Yoho has publicly committed to serving no more than four two-year terms in office. He brushes off concerns that this will leave him disadvantaged in obtaining leadership positions -- e.g., committee or subcommittee chairmanships. “Leadership is not something you wait in line for. Leadership is something you create by your actions and it’s something you take. I know this from the business world. If people realize a man is well-rounded and has great ideas, and is willing and able to build coalitions, you’ll get leadership. Leadership can be taken a lot earlier. The notion you have to ‘wait in line’ is one I do not agree with.”

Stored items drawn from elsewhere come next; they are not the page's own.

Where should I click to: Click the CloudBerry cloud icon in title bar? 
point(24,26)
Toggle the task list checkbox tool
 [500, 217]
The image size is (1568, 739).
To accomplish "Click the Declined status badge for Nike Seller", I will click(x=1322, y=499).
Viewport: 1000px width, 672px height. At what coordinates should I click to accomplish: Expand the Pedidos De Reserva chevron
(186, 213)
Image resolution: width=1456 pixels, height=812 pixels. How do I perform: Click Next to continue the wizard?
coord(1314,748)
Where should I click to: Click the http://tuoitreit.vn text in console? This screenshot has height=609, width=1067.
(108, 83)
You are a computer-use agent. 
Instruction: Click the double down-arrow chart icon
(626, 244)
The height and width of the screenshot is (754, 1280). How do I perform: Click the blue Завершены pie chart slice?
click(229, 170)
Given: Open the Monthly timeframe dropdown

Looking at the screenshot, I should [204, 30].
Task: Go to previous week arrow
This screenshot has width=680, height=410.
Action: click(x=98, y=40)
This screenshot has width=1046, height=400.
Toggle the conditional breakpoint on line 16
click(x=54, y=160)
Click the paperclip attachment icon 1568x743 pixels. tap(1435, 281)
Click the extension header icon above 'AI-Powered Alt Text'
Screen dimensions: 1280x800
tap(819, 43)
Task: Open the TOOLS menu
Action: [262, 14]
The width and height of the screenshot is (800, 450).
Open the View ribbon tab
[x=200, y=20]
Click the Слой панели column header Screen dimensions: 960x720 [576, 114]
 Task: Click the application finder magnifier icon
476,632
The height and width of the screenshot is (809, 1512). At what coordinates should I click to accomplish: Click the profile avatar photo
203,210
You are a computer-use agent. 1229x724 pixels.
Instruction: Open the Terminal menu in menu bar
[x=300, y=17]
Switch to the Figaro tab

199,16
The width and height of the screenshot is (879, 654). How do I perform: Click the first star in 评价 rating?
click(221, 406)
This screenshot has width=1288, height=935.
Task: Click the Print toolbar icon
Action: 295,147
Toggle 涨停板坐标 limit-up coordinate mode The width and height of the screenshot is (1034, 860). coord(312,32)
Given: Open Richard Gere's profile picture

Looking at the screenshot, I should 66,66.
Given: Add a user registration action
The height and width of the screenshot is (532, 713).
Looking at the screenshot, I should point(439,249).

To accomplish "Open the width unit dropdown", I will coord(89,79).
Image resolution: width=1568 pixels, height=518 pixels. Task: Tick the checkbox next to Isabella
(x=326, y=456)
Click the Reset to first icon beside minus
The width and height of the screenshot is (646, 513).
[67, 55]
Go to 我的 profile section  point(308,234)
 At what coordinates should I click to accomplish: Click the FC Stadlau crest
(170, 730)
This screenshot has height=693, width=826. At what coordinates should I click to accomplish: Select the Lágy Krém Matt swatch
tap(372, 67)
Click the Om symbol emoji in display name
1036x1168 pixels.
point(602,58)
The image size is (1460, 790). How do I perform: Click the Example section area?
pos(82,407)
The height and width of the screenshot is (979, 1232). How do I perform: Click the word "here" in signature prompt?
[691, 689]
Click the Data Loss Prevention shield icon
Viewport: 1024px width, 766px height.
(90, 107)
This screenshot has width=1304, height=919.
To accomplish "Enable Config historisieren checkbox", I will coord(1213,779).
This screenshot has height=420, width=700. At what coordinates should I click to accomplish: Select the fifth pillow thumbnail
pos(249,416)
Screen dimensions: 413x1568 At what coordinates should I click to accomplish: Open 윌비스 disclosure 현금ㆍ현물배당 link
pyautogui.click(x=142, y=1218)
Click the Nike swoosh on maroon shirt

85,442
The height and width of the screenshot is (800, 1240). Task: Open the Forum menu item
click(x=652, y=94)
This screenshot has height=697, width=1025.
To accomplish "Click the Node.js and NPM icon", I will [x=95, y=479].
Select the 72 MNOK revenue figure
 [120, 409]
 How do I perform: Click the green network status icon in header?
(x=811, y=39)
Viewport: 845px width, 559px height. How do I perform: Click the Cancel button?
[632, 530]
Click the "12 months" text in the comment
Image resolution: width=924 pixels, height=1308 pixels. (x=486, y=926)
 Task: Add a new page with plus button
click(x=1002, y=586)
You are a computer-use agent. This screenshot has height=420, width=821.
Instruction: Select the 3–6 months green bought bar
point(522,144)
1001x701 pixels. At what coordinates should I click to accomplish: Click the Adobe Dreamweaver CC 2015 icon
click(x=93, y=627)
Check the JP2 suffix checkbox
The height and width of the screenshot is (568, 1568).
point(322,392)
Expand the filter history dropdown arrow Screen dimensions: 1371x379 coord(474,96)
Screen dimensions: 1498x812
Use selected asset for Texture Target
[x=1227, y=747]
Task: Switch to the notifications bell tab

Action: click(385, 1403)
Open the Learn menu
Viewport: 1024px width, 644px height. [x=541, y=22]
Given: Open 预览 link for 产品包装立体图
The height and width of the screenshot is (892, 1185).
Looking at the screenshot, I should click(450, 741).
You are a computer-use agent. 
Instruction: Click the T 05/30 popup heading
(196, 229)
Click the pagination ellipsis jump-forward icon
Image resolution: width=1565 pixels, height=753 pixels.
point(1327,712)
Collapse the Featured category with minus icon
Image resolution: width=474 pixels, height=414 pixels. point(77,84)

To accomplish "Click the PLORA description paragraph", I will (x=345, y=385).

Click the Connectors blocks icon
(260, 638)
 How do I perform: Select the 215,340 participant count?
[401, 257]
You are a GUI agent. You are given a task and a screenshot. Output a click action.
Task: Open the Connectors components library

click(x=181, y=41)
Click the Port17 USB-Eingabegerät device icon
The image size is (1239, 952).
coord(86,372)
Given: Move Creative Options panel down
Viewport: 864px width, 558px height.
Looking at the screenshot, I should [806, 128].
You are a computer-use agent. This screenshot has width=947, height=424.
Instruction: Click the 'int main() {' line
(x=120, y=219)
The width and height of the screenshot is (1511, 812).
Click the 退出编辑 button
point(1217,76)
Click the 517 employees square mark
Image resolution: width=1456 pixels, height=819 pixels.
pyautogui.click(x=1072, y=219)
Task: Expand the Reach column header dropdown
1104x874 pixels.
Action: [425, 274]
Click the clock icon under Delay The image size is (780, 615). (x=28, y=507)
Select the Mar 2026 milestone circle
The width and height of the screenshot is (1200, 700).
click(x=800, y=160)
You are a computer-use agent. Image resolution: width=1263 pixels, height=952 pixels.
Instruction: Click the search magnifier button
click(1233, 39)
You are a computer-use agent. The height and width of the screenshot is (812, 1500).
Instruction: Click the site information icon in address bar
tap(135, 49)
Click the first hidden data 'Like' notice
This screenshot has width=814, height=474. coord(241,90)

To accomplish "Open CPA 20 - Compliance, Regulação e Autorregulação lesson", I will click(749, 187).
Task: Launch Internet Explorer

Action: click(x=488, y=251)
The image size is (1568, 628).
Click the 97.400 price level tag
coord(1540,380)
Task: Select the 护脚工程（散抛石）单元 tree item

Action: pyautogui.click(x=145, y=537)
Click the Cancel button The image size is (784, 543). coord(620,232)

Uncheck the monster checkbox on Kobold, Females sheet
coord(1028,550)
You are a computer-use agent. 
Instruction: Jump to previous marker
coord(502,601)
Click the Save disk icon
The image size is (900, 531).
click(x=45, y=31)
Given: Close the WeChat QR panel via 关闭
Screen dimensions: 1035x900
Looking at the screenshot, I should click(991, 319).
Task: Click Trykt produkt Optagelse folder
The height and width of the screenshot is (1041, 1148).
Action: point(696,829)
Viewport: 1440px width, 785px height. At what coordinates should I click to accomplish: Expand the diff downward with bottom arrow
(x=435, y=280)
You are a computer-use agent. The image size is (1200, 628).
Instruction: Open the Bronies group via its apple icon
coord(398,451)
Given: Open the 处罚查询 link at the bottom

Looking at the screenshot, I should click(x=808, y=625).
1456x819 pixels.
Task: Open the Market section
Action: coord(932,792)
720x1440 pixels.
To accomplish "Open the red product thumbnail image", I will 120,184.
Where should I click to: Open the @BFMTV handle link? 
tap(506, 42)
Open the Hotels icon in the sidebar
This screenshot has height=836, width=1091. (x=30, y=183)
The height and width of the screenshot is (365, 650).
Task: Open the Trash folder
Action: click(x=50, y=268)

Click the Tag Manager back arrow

Yoho’s district is considered by many analysts to be a rather safe one for Republicans, but the nominee has no plans to cut any corners. “We’re looking at this as a tough race. We’re going forward with the same mindset we had going into the primary; we’re not taking anything lightly. We’re looking at this as if we are opposing the strongest Democrat possible in the race. We’ve raised some good money, and if it should happen to be an easy cruise-in, that’s fine, too.”

Reach Eric Giunta at egiunta@sunshinestatenews.com or at (850) 727-0859.

Comments (7)

8:10PM AUG 22ND 2012
This is going to be an interesting race as there is also a very strong independent candidate on the ballot, Phil Dodds.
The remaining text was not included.